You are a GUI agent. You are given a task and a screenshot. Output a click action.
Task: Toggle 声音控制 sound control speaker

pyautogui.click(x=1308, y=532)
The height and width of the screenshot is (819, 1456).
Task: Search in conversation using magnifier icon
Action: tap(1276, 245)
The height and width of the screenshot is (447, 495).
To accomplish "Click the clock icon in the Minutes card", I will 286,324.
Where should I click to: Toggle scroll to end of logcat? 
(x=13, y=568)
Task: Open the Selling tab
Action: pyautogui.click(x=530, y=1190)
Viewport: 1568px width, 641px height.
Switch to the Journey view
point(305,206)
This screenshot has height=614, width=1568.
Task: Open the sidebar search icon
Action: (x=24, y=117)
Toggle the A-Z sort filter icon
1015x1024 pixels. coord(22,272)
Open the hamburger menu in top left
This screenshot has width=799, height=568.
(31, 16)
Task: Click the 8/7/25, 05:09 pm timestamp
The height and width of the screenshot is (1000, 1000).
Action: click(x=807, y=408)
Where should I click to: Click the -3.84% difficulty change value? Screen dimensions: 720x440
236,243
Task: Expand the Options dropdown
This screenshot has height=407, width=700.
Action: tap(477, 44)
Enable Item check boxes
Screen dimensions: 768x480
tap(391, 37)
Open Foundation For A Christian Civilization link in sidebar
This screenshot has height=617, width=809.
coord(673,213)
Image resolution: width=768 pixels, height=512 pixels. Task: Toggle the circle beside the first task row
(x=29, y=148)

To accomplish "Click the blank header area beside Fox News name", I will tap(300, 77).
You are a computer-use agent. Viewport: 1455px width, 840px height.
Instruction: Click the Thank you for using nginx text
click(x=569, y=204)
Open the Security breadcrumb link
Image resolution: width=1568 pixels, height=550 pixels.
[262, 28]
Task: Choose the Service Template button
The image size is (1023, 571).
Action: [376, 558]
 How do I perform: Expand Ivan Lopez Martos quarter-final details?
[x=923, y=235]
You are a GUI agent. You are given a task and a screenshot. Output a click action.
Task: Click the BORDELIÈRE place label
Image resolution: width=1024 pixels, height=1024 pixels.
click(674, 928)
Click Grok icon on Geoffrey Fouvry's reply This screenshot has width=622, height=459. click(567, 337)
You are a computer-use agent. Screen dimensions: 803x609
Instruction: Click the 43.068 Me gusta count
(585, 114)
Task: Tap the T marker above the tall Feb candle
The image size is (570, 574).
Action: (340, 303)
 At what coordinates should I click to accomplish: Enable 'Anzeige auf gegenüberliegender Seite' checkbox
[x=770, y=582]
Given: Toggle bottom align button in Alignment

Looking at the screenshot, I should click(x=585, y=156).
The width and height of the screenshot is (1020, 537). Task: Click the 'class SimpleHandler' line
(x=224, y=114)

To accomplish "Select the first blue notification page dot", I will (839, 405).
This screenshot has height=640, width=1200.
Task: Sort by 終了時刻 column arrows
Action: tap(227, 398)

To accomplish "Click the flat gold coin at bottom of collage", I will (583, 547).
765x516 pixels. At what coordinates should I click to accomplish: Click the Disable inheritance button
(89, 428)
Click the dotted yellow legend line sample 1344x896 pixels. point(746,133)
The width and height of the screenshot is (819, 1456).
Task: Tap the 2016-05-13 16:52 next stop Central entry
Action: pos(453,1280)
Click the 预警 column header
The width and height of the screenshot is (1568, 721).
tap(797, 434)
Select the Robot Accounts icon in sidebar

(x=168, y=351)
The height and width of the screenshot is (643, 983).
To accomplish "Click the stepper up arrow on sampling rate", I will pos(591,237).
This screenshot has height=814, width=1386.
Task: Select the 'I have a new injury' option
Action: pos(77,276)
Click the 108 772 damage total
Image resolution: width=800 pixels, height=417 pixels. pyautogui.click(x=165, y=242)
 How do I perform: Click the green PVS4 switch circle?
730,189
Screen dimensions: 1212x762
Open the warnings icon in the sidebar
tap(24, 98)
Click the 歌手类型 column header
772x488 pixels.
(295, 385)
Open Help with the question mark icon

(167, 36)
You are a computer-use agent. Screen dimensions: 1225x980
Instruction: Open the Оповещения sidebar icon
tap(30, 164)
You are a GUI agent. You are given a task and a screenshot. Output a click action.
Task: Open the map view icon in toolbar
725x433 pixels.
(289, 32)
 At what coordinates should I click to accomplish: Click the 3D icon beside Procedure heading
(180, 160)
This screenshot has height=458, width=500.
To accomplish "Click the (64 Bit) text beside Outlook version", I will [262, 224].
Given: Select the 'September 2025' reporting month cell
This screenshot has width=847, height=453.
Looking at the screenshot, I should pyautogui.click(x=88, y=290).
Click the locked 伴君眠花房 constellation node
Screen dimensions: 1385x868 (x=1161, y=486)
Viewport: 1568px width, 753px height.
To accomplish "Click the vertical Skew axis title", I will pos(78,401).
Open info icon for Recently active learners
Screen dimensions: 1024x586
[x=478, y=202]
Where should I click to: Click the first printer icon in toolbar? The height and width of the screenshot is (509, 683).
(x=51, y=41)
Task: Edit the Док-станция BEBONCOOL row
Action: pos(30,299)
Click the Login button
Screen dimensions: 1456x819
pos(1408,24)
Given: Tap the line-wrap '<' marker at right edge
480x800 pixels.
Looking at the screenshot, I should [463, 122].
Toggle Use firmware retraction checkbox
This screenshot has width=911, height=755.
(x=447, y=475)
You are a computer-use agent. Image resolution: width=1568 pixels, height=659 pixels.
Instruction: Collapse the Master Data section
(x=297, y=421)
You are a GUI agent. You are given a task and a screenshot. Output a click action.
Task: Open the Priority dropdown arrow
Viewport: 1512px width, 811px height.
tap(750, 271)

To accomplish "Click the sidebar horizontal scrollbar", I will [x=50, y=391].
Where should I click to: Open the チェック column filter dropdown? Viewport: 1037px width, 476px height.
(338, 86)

Written problem: Lay out the entries from the line with "Toggle the A-Z sort filter icon" through the line with "Action: (340, 303)" as a numbered list, one line per number, skipping any blank lines.

Completed exercise:
1. Toggle the A-Z sort filter icon
2. 1015x1024 pixels. coord(22,272)
3. Open the hamburger menu in top left
4. This screenshot has width=799, height=568.
5. (31, 16)
6. Task: Click the 8/7/25, 05:09 pm timestamp
7. The height and width of the screenshot is (1000, 1000).
8. Action: click(x=807, y=408)
9. Where should I click to: Click the -3.84% difficulty change value? Screen dimensions: 720x440
10. 236,243
11. Task: Expand the Options dropdown
12. This screenshot has height=407, width=700.
13. Action: tap(477, 44)
14. Enable Item check boxes
15. Screen dimensions: 768x480
16. tap(391, 37)
17. Open Foundation For A Christian Civilization link in sidebar
18. This screenshot has height=617, width=809.
19. coord(673,213)
20. Image resolution: width=768 pixels, height=512 pixels. Task: Toggle the circle beside the first task row
21. (x=29, y=148)
22. To accomplish "Click the blank header area beside Fox News name", I will tap(300, 77).
23. You are a computer-use agent. Viewport: 1455px width, 840px height.
24. Instruction: Click the Thank you for using nginx text
25. click(x=569, y=204)
26. Open the Security breadcrumb link
27. Image resolution: width=1568 pixels, height=550 pixels.
28. [262, 28]
29. Task: Choose the Service Template button
30. The image size is (1023, 571).
31. Action: [376, 558]
32.  How do I perform: Expand Ivan Lopez Martos quarter-final details?
33. [x=923, y=235]
34. You are a GUI agent. You are given a task and a screenshot. Output a click action.
35. Task: Click the BORDELIÈRE place label
36. Image resolution: width=1024 pixels, height=1024 pixels.
37. click(674, 928)
38. Click Grok icon on Geoffrey Fouvry's reply This screenshot has width=622, height=459. click(567, 337)
39. You are a computer-use agent. Screen dimensions: 803x609
40. Instruction: Click the 43.068 Me gusta count
41. (585, 114)
42. Task: Tap the T marker above the tall Feb candle
43. The image size is (570, 574).
44. Action: (340, 303)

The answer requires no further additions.